他就这样一步一步,将她安稳地抱到了单元楼的屋檐下,才将她放下。
“谢谢孟总。”沈露织站稳后,脸颊发烫。
“几楼?”他问,声音听不出情绪。
“五楼……没有电梯。”
孟宴臣没再说什么,率先迈步上了台阶。
沈露织的公寓不大,一室一厅的格局,但被她收拾得干净整洁,空气里还有一股淡淡的栀子花香。
“您先坐。”她把孟宴臣引到沙发上,然后快步走进厨房。
很快,她端着一杯热水和一条干净的毛巾走了出来。
“孟总,喝点热水暖一下身子,然后擦擦头发吧。”她将东西放在他面前的茶几上。
孟宴臣“嗯”了一声,拿起毛巾,有些生疏地擦拭着还在滴水的发梢。
沈露织站在一旁,没有离开。
刚才在楼下虽然有伞,但雨太大,她的衣服还是湿了不少。尤其是那件白色的丝质衬衫,此刻紧紧地贴在身上,勾勒出曼妙的曲线,甚至连内里黑色的轮廓都若隐若现。
孟宴臣擦头发的动作顿住,抬眼时,视线正好落在她身上。
空气仿佛凝固了。
他的目光在她身上停留了一瞬,随即像是被什么烫到一样,迅速移开,落向别处,下颌线绷得死紧。
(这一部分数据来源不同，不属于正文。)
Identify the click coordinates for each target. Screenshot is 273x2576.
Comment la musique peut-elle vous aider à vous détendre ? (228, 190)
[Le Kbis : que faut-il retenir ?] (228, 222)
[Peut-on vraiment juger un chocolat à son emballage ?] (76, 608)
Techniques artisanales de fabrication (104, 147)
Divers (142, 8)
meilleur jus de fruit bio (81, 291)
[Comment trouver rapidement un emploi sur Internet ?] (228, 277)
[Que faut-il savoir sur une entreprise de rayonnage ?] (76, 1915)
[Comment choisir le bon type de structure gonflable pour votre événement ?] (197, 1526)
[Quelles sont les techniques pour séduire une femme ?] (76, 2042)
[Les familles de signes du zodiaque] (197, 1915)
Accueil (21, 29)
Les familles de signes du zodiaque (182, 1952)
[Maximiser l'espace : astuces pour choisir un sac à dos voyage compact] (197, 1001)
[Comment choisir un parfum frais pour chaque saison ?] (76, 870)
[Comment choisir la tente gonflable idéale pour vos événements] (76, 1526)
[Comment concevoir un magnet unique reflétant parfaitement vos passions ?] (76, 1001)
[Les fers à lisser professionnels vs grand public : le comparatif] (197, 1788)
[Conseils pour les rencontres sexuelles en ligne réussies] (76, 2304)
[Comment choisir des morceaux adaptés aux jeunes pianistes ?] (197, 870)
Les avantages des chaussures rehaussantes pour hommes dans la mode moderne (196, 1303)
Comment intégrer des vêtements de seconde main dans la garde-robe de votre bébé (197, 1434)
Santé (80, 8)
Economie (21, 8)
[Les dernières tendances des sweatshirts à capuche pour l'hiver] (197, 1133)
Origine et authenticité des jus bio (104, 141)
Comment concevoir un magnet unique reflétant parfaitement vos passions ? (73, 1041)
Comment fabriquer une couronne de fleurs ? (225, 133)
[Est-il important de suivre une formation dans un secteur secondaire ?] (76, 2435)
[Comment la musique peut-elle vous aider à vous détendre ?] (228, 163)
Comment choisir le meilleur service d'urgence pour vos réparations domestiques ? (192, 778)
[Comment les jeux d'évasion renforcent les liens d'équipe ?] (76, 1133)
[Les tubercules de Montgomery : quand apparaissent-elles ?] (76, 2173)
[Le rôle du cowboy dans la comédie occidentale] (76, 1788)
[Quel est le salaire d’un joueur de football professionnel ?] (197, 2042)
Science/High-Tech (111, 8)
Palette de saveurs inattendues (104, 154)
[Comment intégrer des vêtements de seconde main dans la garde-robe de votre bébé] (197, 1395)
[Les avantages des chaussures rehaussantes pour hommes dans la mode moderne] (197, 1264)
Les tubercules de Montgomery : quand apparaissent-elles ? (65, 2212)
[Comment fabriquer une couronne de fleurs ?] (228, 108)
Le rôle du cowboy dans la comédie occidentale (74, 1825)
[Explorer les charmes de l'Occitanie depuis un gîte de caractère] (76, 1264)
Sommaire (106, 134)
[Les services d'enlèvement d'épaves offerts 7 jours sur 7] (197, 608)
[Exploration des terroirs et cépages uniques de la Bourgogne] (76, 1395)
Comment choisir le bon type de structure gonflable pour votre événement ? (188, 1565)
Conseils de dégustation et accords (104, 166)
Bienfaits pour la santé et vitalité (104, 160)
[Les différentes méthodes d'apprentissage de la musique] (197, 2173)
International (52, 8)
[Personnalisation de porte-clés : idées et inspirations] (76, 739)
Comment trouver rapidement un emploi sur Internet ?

“我去换件衣服。”沈露织像是感觉到了冷,抱着手臂,轻声说了一句,然后转身走进了卧室旁边的浴室。
客厅里只剩下孟宴臣一个人。
他放下毛巾,端起那杯热水喝了一口,温热的液体顺着喉管滑下,却没能驱散那股从心底升起的燥热。
就在这时……
“砰!”
浴室里传来一声重物落地的闷响,紧接着是沈露织一声短促又压抑的惊呼。
“啊!”
孟宴臣的身体瞬间坐直。
他皱着眉,冲浴室的方向喊了一声:“沈露织?”
里面没有回应。
他站起身,快步走到浴室门口,敲了敲门。
“沈露织?你怎么了?”
里面依旧是一片死寂。
孟宴臣心头一沉,不再犹豫,直接转动门把手,一把推开了浴室的门。
浴室门内的景象,让空气里的水汽都变得滞重。
孟宴臣站在门口,没有再往前一步。
他看着摔在地上的沈露织,她半边身子靠着浴缸,湿透的衬衫被解开了扣子,凌乱地挂在肩头,露出黑色的肩带和下面大片的皮肤。
她的眼睛里全是慌乱,像是受惊的小鹿。
“我……我脚滑了一下。”沈露织的声音带着哭腔,一只手下意识地想拉拢衣服,却因为姿势不对,反而让领口敞得更开。
孟宴臣的视线只在她身上停了半秒,便移开了。
他没有进去扶她,只是退后一步,将浴室的门带上,隔绝了那片旖旎的春光。
“自己处理。”
门外传来他克制又冷硬的声音。
随后便是客厅里走动的脚步声,最后,公寓的门被打开,又重重地关上。
他走了。
浴室里,沈露织脸上的惊慌和无措慢慢退去。她撑着浴缸边缘,自己站了起来,动作利落,一点也不像刚才那个脚滑摔倒的人。
她走到镜子前,看着自己这副狼狈又诱人的模样,轻轻啧了一声。
玩得好像有点过火了。
不过,刚才脑海里响起的提示音,让她觉得这一下摔得不亏。